AVAILABLE DATA
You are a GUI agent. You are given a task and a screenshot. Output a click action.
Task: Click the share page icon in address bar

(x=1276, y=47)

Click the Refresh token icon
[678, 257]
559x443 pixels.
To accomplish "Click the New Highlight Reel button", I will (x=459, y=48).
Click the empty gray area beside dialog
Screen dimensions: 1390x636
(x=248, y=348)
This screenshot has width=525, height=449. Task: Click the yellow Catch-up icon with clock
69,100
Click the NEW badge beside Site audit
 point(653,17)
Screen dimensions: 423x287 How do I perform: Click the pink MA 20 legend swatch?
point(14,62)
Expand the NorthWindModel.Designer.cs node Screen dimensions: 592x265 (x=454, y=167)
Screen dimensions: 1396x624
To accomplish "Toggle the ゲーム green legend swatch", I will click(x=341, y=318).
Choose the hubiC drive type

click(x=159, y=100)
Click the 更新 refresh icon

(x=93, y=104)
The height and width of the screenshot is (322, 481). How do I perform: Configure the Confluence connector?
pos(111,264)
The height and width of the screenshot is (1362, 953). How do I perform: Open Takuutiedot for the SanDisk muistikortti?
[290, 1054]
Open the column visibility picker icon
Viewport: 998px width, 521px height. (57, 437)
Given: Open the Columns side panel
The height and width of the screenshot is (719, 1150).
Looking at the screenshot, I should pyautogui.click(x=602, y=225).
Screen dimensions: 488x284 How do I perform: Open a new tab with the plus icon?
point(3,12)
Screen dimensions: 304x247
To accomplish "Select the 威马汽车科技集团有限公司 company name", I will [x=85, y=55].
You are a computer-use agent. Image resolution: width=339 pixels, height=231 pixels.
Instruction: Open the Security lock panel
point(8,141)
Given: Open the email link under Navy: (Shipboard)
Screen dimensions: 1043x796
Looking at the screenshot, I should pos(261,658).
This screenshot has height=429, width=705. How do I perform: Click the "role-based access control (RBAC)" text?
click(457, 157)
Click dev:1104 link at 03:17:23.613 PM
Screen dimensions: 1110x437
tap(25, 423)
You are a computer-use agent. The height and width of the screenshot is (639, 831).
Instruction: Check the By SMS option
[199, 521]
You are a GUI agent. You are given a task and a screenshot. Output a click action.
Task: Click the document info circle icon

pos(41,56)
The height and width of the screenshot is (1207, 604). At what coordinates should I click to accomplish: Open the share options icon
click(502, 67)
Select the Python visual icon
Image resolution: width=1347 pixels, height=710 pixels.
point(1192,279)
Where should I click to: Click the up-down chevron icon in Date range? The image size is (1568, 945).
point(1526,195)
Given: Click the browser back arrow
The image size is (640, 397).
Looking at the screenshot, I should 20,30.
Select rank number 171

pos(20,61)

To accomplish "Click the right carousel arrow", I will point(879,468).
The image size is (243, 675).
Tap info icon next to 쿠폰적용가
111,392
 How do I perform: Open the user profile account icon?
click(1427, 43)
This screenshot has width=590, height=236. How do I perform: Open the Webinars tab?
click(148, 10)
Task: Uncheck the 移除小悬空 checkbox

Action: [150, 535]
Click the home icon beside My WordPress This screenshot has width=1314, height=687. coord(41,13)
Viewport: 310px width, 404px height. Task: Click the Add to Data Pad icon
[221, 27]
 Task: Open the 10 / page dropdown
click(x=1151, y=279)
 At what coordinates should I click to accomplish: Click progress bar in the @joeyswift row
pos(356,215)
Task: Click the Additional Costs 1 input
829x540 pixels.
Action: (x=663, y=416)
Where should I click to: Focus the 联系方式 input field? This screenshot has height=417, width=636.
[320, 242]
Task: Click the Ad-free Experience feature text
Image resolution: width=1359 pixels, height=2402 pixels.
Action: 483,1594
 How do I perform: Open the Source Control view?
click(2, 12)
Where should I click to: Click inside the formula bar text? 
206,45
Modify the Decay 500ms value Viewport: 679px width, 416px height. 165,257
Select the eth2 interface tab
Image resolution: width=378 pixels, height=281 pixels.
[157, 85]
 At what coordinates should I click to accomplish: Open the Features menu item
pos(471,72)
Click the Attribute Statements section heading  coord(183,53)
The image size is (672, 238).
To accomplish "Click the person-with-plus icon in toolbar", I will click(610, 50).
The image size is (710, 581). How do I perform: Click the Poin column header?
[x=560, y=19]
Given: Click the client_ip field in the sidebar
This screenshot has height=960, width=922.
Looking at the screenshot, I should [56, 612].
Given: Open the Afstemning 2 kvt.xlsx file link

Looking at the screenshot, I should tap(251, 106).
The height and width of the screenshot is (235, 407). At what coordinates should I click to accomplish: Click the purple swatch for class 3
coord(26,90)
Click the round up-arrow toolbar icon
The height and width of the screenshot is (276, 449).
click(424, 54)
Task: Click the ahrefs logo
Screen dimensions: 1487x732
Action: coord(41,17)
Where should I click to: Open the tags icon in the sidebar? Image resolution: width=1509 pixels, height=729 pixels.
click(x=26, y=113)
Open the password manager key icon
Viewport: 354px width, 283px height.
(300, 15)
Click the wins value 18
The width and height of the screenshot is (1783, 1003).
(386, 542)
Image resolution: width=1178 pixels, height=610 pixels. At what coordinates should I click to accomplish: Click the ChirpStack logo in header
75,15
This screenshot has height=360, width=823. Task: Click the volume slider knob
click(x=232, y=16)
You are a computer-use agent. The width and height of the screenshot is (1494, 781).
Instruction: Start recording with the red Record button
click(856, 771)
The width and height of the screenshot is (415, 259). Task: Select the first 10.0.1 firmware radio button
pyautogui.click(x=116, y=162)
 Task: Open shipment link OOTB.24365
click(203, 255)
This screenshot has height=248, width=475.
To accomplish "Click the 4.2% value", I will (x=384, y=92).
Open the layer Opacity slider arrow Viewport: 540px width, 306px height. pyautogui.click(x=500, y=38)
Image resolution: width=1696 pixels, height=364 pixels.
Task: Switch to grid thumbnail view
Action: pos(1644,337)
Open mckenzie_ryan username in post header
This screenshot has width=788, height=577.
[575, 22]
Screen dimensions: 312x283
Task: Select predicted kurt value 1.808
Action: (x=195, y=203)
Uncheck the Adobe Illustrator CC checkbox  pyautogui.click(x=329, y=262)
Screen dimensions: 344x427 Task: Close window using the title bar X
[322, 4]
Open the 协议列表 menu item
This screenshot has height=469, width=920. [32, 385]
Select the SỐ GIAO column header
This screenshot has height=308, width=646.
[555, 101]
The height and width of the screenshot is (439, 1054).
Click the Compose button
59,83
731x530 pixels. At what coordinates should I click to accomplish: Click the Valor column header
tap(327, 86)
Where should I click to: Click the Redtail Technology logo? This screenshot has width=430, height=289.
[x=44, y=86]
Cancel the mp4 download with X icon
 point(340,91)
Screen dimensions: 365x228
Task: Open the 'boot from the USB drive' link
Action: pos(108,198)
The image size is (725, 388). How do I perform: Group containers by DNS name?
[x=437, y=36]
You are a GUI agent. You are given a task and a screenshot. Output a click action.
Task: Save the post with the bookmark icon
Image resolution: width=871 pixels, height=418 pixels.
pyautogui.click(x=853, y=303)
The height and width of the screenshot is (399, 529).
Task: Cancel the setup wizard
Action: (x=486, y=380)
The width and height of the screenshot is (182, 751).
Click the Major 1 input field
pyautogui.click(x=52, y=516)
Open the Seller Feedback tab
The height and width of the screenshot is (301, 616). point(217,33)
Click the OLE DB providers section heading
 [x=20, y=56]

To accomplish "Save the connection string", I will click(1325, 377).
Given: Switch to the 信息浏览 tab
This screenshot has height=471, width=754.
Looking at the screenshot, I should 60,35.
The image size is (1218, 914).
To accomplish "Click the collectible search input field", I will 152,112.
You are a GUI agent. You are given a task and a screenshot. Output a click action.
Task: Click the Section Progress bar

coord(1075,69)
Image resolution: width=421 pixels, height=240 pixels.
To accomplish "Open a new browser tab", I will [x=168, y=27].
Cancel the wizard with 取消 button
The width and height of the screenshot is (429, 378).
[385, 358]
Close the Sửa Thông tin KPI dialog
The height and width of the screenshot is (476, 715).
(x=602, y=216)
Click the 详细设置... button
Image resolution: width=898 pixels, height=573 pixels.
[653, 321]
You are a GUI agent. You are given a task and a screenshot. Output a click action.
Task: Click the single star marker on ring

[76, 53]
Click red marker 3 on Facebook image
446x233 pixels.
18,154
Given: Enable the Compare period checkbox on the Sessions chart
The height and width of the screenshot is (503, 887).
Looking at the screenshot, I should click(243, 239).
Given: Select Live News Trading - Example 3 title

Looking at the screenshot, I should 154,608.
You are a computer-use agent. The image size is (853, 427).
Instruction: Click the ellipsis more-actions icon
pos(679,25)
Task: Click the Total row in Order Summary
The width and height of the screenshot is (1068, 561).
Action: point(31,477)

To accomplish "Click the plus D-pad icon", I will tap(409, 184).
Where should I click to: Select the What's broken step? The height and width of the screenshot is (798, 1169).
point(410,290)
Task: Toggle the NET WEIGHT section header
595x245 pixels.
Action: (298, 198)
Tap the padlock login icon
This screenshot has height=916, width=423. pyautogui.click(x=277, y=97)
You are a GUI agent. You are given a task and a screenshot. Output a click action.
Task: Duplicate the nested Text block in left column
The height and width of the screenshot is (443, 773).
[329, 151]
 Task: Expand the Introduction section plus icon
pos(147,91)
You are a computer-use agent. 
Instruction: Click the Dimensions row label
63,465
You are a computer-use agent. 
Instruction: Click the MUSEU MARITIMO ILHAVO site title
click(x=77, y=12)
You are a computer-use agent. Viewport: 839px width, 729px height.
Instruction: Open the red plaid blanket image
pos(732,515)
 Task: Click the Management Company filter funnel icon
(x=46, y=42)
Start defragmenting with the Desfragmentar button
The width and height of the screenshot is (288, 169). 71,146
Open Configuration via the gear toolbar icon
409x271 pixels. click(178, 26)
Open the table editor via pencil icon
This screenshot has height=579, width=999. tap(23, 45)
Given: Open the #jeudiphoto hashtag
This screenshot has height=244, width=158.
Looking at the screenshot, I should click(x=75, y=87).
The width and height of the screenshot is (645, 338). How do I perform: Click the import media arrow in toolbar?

WHAT IS ASKED
Please copy the records verbatim, starting at the line that contains "Where should I click to: Open" and stopping after the line that contains "click(x=232, y=16)".

COMPLETE ANSWER
Where should I click to: Open the tags icon in the sidebar? Image resolution: width=1509 pixels, height=729 pixels.
click(x=26, y=113)
Open the password manager key icon
Viewport: 354px width, 283px height.
(300, 15)
Click the wins value 18
The width and height of the screenshot is (1783, 1003).
(386, 542)
Image resolution: width=1178 pixels, height=610 pixels. At what coordinates should I click to accomplish: Click the ChirpStack logo in header
75,15
This screenshot has height=360, width=823. Task: Click the volume slider knob
click(x=232, y=16)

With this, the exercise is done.